As Sharp tells these stories on stage, he breezes through meticulously rehearsed slides that appear behind him, each with a word, phrase, or picture that serves as a button to one of his jokes or stories—or even a separate joke in of itself that the audience catches themselves giggling at a second or two after Sharp has already moved on.
The idea of the slides, he says, “started as a way to make standup interesting.” During COVID, he and all his comedy friends couldn’t do standup. When he came back to the form, he wanted to find a way to make it feel fresh. He started with a 10-minute act that became 20, and then 30, and now this full-length show. “The more we got into it, the more we were like, there’s something here as a device.”
“There’s just this incredibly simple experiment that Josh has taken on that I’ve never seen,” Pinkleton says. “It was a huge part of what initially excited me, because I was like, how the f--- is that gonna work?”
There really are 2,000 slides in the show, and Sharp really controls every cue himself, holding a clicker on stage. When asked how he memorized all of that, he says, “There’s no way to answer this without me feeling like an insane person.”
At a certain point in the process, he stopped memorizing the show as text, and instead as a rhythm, treating Powerpoint “like it’s a drum.”
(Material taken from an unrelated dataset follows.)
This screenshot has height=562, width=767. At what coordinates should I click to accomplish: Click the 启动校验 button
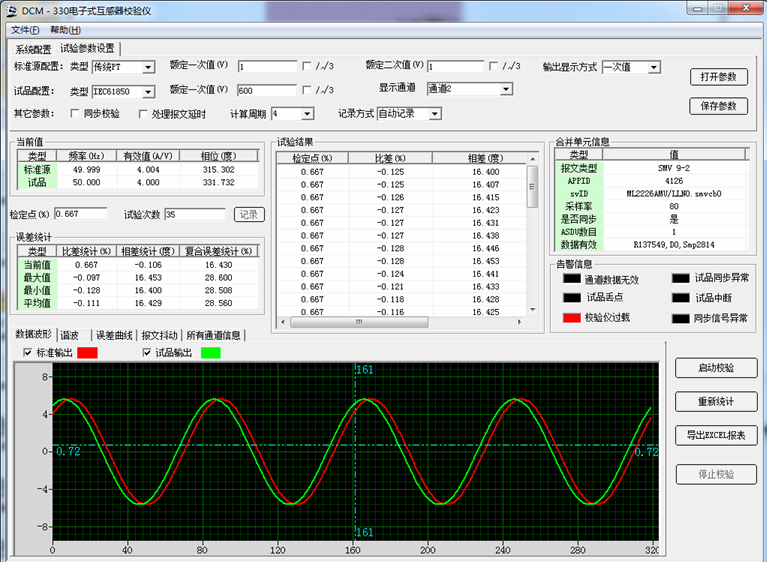(716, 368)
“It’s part of a bigger comedic philosophy I have, that comedy is just noise. It’s just like making the funniest noise,” he says. “If you’re lucky, you put it in context to where it has meaning. But mostly I’m just always trying to make the funniest noise at all times. So that’s sort of how I’ve learned it. It is in my body more than it’s in my brain.”
It’s an incredible feat to witness. That might sound wild to any of us who have spent professional lifetimes suffering through the banality of slideshows, but there’s a theatricality to it that’s thrilling.
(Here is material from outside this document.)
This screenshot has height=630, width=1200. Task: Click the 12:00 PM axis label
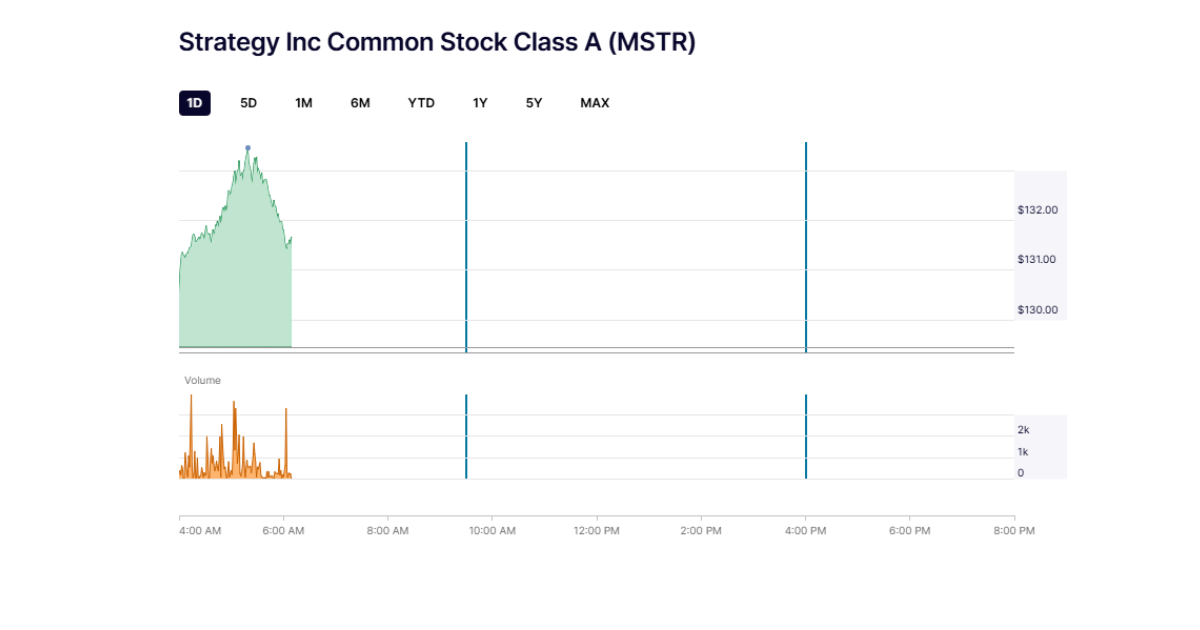pyautogui.click(x=596, y=531)
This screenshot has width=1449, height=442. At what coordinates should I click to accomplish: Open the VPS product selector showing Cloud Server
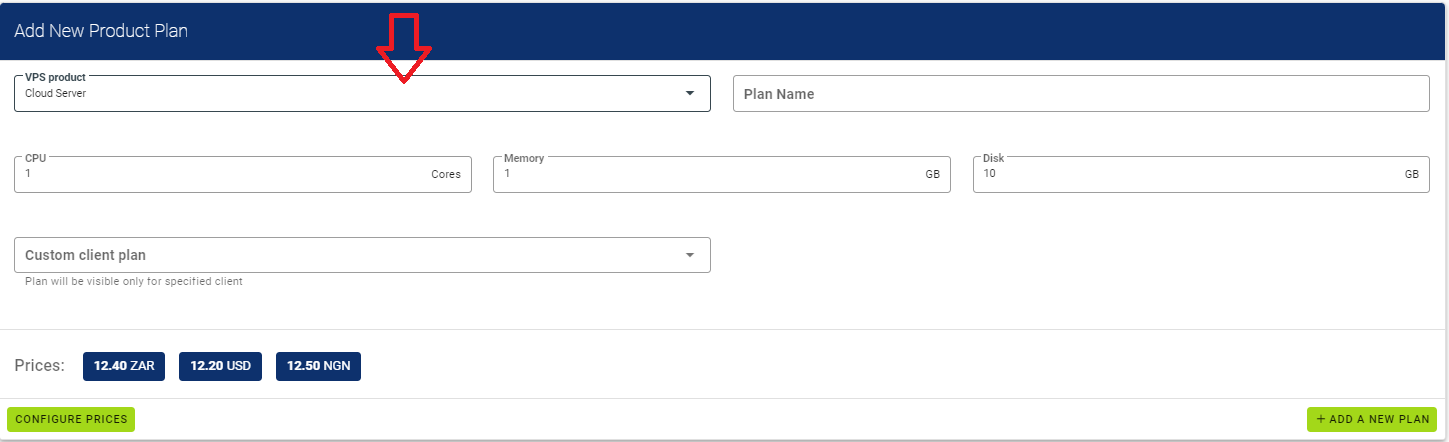click(x=350, y=94)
“That, frankly, is a little bit of my soapbox, especially with comedy and making something where people had to put their pants on and leave their house to come see,” Pinkleton says. “An experience where watching a special of it on TV would not give you the same thing.”
“A huge part of this is just me being like, damn, y’all paid a lot of money to be here,” Sharp says. “I really want to show you that I put some stunty, c---y production into this.”
That production is arriving at what feels like a real moment for subversive, campy, and very specifically queer comedy and art.
“It’s fun to have to have it happen in our little ghetto, where it’s like we’re sort of in this corner where we’re making this s--t that’s for a very specific audience and it’s still really popular,” Sharp says. “It can be here and can flourish and we don’t need to think about it being like, I don’t know, a Marvel movie. I love being able to live in our little town, you know?”

The lesson Pinkleton learned from the success of Oh, Mary!, which has translated to the enthusiastic response to ta-da!, is to stay uncompromised. When Oh, Mary! transferred to Broadway, Pinkleton and the producers doubled down on ensuring it was even more according to Escola’s specific vision.
With ta-da!, it was about trusting someone to do the thing he does really well, instead of producers thinking, “Josh Sharp, he’s interesting. You know what he come make even more interesting? Hot Wheels the Musical. No, just let him do his thing.”
“For f--k’s sake, it’s a hideous, hideous time. So it makes sense that people are like, you know what I want to do on a Friday night? I want to go out, I want to have two white wines, and I want to laugh,” Pinkleton says. “That is what I want to do. And it turns out that is actually not a niche activity. That is ancient, foundational s--t.”
Sharp smiles. “My only note to that, Sam, is why just two white wines? Let’s say two bottles.”